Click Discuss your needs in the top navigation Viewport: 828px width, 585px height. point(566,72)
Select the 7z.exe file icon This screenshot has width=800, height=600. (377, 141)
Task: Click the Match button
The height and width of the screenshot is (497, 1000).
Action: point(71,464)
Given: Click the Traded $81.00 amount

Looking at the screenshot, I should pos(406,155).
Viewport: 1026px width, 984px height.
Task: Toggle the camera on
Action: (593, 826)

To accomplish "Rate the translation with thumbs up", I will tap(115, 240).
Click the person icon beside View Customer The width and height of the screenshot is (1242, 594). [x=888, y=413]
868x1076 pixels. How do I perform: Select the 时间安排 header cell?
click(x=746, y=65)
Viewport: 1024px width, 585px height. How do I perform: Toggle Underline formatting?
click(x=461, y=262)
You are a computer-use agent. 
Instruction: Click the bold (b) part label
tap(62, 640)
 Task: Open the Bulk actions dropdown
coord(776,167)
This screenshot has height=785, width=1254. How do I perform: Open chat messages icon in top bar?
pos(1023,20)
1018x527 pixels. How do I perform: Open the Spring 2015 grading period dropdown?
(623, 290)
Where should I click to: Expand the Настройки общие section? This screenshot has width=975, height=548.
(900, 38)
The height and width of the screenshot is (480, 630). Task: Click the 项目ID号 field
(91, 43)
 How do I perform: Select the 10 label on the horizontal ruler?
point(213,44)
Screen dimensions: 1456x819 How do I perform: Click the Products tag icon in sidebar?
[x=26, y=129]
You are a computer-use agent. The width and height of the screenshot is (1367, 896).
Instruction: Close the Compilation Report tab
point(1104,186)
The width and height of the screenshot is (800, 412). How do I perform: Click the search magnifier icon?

#### EXERCISE INSTRUCTIONS:
Lines with the word "computer": report how many there are in the entries, as a bare number.

#### RESULT:
2